I took an elevator today. Big news, I know, but bear with me. I got in the elevator, and since there wasn’t anybody else around, I hit the “close door” button without thinking really thinking about it, just to get the elevator moving. The door closed, but no faster than it would have if I hadn’t done anything, so I started wondering if the button was just there to make impatient people like me feel better, like we’d really taken a constructive step toward saving ourselves an extra 2 seconds waiting for the door to close. For some reason I didn’t wonder why I needed to save myself that extra 2 seconds in the first place, when I had no particular place to be, and when it’s just, you know, 2 seconds.
Anyway, it turns out that “close door” buttons actually don’t work, unless you happen to be with the fire department and have one of those elevator keys to use in case of emergency (and even then, it’s not a given). Not only that, but there’s apparently a whole bunch of buttons out there, just inviting you to push them, that don’t actually do anything except make you feel better. They’re so common that they’ve even got a name: “placebo buttons.” Prepare to have your faith in the world around you shaken to the core:
According to a 2008 article in the New Yorker, close buttons don’t close the elevator doors in many elevators built in the United States since the 1990s. In some elevators the button is there for workers and emergency personnel to use, and it only works with a key. The key-only settings isn’t always active though, as the blog Design with Intent asserts. Each elevator is different. In some, the emergency function requires a long-press of several seconds longer than the average user attempts. The website, The Straight Dope, investigated the issue in 1986 by asking elevator companies and elevator repairmen directly. According to their investigation, “The grim truth is that a significant percentage of the close-door buttons in this world…don’t do anything at all.” The reasons cited were that the button was never wired up, or that it was set to a delay, or was deactivated by the owner, or it broke long ago and no one ever complained because the doors eventually close whether or not you press the buttons.

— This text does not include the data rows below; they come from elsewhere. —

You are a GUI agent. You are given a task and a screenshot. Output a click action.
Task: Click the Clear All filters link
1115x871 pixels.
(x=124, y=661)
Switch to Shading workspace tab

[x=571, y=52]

If you happen to find yourself pressing a non-functional close-door button, and later the doors close, you’ll probably never notice because a little spurt of happiness will cascade through your brain once you see what you believe is a response to your action. Your behavior was just reinforced. You will keep pressing the button in the future.
Non-functioning mechanisms like this that motivate you to fool yourself are called placebo buttons, and they’re everywhere.
Computers and timers now control the lights at many intersections, but at one time little buttons at crosswalks allowed people to trigger the signal change. Those buttons are mostly all disabled now, but the task of replacing or removing all of them was so great most cities just left them up. You still press them though, because the light eventually changes.
In many offices and cubicle farms, the thermostat on the wall isn’t connected to anything. Landlords, engineers and HVAC specialists have installed dummy thermostats for decades to keep people from costing companies money by constantly adjusting the temperature. According to a 2003 article in the Wall Street Journal, one HVAC specialist surmised that 90 percent of all office thermostats are fake (others say it’s more like 2 percent). Some companies even install noise generators to complete the illusion after you turn the knob.
So there you go. Next time you change the thermostat at work, bear in mind that any temperature change you “feel” is probably just your brain convincing you that you changed the temperature, even though you were really working a dummy thermostat.
Probably you should still press the crosswalk button though, because why take the chance?